Lots of people can't stand being around the emotionally incontinent. Your emotions are your problem and no-one else's. People who are proud of their ability to display emotion are generally childish, self-obsessed and tiresome - other people are not obliged to have to stop what they are doing, attend to you and let you have your own way every time you start fucking blubbering.
It's a sweeping generalisation. Certain things do not have the same effect on men as they do women, but to say we are programmed not to show emotion or simply don't find the same things emotional is wrong.
People deal with their issues in different ways, whether you are male or female.
I would never leave a partner out to dry if they were upset but sometimes it's difficult for a male to sympathise if the matter is trivial.
I agree it's not just men who feel uncomfortable when other people cry, I often find it a bit pathetic. Perhaps watching reality TV with all that blubbing & gushing has weakened the good ole stiff upper lip for some people?

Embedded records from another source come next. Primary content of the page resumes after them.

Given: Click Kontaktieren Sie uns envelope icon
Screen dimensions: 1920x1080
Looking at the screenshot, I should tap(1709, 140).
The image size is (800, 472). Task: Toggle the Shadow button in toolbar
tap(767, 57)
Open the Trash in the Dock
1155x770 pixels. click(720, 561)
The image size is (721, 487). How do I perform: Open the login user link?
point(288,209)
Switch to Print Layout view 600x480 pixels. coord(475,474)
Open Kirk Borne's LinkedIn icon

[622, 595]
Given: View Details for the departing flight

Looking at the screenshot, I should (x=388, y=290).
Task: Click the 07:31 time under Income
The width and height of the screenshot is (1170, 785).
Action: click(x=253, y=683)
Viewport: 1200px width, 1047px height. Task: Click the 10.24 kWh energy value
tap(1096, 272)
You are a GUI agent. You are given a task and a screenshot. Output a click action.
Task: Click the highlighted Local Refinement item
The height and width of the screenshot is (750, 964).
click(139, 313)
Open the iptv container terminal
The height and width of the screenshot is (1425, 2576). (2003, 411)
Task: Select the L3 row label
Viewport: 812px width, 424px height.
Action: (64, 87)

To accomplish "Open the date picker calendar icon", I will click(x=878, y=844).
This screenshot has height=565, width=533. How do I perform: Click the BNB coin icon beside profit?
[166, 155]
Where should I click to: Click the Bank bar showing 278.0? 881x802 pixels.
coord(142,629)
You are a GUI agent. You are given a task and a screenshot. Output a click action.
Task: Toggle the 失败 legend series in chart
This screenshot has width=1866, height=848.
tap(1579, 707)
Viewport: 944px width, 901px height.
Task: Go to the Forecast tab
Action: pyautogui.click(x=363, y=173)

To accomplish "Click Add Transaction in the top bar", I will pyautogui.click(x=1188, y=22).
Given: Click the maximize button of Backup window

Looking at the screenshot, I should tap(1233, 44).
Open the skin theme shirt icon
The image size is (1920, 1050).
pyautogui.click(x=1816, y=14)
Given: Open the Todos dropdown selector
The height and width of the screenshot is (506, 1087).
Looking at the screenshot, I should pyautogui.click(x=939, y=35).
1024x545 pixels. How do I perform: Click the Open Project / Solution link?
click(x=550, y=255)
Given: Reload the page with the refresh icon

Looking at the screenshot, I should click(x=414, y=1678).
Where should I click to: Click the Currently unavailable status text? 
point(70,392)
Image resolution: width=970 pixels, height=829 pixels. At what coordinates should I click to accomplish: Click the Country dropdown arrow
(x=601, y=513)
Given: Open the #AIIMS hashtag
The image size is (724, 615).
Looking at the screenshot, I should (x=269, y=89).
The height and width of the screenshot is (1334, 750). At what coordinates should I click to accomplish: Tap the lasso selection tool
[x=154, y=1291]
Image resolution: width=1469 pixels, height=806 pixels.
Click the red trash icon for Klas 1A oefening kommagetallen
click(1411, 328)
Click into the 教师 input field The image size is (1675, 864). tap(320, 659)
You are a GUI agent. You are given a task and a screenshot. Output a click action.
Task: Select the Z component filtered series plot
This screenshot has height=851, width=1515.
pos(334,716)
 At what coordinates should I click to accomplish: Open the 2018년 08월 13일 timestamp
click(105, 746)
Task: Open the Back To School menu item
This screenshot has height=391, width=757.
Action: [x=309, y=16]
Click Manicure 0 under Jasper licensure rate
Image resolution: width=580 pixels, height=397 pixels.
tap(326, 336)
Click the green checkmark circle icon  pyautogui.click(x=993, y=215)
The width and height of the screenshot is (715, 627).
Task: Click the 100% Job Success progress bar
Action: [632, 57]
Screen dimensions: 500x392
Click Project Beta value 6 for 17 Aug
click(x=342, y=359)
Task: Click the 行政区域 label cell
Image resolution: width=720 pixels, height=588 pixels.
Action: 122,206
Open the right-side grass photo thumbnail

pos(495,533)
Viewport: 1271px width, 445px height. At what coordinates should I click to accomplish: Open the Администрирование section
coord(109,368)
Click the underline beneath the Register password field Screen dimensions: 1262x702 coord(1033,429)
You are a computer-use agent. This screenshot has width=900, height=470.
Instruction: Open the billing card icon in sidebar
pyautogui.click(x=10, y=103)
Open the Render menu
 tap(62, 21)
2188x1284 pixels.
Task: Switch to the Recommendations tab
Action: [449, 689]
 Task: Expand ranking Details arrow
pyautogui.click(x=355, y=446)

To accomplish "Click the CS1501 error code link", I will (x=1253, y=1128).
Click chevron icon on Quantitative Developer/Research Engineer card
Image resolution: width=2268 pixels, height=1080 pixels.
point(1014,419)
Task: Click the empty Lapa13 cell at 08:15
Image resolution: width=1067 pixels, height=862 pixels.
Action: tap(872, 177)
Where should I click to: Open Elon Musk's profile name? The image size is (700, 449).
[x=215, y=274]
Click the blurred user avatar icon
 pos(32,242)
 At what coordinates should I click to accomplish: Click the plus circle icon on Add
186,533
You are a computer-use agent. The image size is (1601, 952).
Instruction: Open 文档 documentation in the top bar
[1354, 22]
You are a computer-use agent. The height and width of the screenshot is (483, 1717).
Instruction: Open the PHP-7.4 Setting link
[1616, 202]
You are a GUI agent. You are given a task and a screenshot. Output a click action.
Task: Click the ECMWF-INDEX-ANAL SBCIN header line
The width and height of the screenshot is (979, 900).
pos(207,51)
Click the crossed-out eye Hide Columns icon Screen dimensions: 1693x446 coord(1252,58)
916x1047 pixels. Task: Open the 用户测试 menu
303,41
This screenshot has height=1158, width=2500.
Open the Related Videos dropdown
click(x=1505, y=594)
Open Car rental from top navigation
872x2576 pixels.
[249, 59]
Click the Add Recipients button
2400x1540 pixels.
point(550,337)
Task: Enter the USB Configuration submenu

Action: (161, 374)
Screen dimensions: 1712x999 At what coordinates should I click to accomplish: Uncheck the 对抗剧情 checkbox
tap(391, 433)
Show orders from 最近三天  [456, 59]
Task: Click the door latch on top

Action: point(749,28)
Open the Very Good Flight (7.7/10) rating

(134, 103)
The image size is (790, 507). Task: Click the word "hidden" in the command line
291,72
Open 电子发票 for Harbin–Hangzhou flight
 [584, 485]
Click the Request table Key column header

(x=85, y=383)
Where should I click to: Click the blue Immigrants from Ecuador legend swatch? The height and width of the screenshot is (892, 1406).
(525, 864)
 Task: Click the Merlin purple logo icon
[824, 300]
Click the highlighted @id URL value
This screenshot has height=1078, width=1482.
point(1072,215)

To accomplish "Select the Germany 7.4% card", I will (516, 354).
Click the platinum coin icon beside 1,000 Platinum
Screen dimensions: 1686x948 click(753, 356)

Anyone who feels the need to tell you that they are ever so sensitive and emotional is, I suppose, giving you fair warning that they are going to be a fucking nuisance. Because the more of a big deal people make about their own emotions, the less interest they have in anyone else's. 'I'm sensitive' means 'I have to be let have my own way all the time or I will cry and scream and throw things and sulk and shit my lacy knickers till you all give in.'
Agree, many of the narcissistic matriarchs complained about on mumsnet are described as "sensitive", in that people have to tiptoe around them for fear of upsetting them whilst these women ride roughshod over everyone else's emotions not noticing that they have them.
I very rarely cry but dont feel bad about it when I do. Not showing care when a person is upset or crying seems a little off to me. With that being said Im not going to pander to every whim of a person who crys (been there done that ... helps no one in the long run) sgb - you seem to have a very tough stance on emotion. No one asked if it was reasonable to be emotionally incontinent all the time.
To sum up yes men do do emotions, and many of us dont even mind talking about them
It's not that it's wrong to cry when you are sad, or let it be known when you are angry - or indeed to laugh and jump about when you are happy. It's making a big deal out of how important your emotions are, and expecting other people to attend to your feelings no matter what they might be doing, thinking or even feeling themselves, that makes you a PITA. And people who think their emotions are something to be proud of generally are PITAs. Like toddlers who are proud of the big poo they just did and want everyone to come and admire it.
Of course men do emotions. Everybody does. My ex used to accuse me of "using my trump card" whenever I cried! He would say "Oh boohoo, well done - now I'm the baddie for making you cry!" as if I cried to order. I actually wasn't crying for effect, just because I was utterly miserable and frustrated and absolutely hated the sight of him. The first time I cried in front of DP I apologised profusely and he looked at me like I was a loon for feeling the need to say sorry !!